The max delay of the stream has dropped to 1.8ms. Again the jitter seems
to be around 1ms. There seems to be a pattern going whereby the delay
reaches about 1.6ms then drops back to 0.4 ms, jumps back to 1.6ms and
then back to 0.4ms repeatedly and then it rises from 0.5ms gradually and
repeats this behaviour. Is there any explanation to this pattern ?

Would it have anything go to do with burst being 1ms ?

Yes I suppose if you could sample truly randomly you would get a proper distribution - I guess the pattern arises because your timers are synchronised for the test.


When the ceil is specified as being 90mbit, is this at IP level ? What does this correspond to when a Mbit = 1,000,000 bits. Im a bit
confused with the way tc interprets this rate.

Yes htb uses ip level length (but you can specify overhead & min size) , the rate calculations use a lookup table which is likely to have a granularity of 8 bytes (you can see this with tc -s -d class ls .. look for /8 after the burst/cburst).

There is a choice in 2.6 configs about using CPU/jiffies/gettimeofday - I use CPU and now I've got a ping that does < 1 sec I get the same results as you.


If the ceil is based at IP level then the max ceil is going to be a
value between 54 Mbit and 97 Mbit (not the tc values) for a 100 Mbit
interface depending on the size of the packets passing through, right ?

Minimum Ethernet frame
148,809 * (46 * 8) =   148,809 * 368 = 54,761,712 Mbps

Maximum Ethernet frame
8,127 * (1500 * 8) =   8,127 * 12,000 =  97,524,000 Mbps

If you use the overhead option I think you will be to overcome this limitation and push the rates closer to 100mbit.
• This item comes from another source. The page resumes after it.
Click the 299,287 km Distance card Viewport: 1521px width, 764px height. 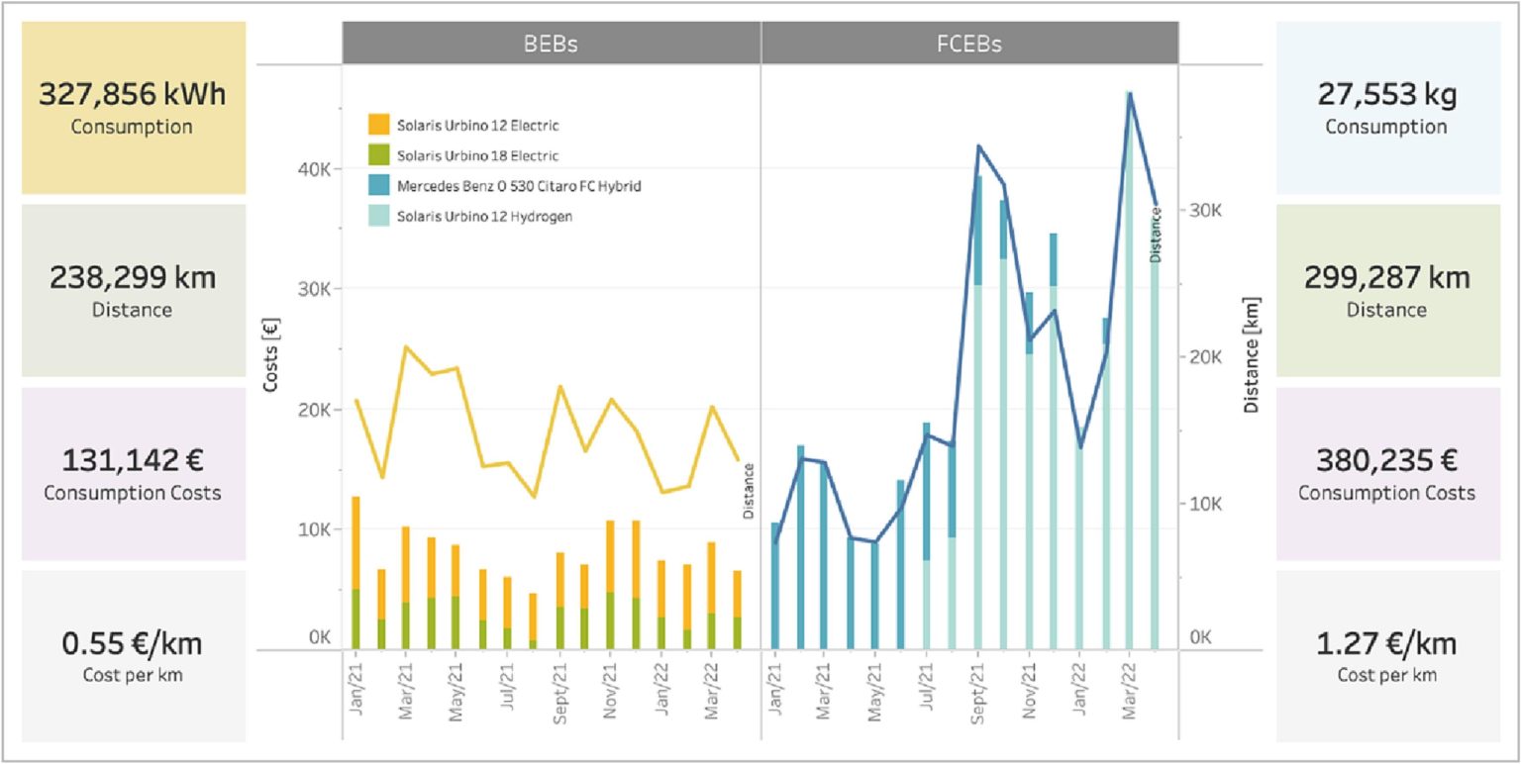pos(1387,291)
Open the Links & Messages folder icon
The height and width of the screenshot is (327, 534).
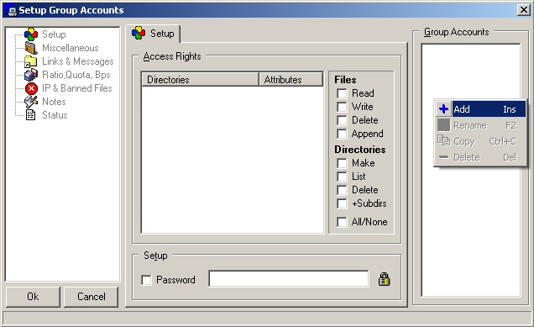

About the red settings, I dont understand properly how to configure the
settings. I was using the configuration that came with the examples.

I don't use red it was just something I noticed - maybe making it longer would help, maybe my test wasn't rerpresentative.

FWIW I had a play around with HFSC (not that I know what I am doing really) and at 92mbit managed to get -

rtt min/avg/max/mdev = 0.330/0.414/0.493/0.051 ms loaded
from
rtt min/avg/max/mdev = 0.114/0.133/0.187/0.028 ms idle

and that was through a really cheap switch.

Andy.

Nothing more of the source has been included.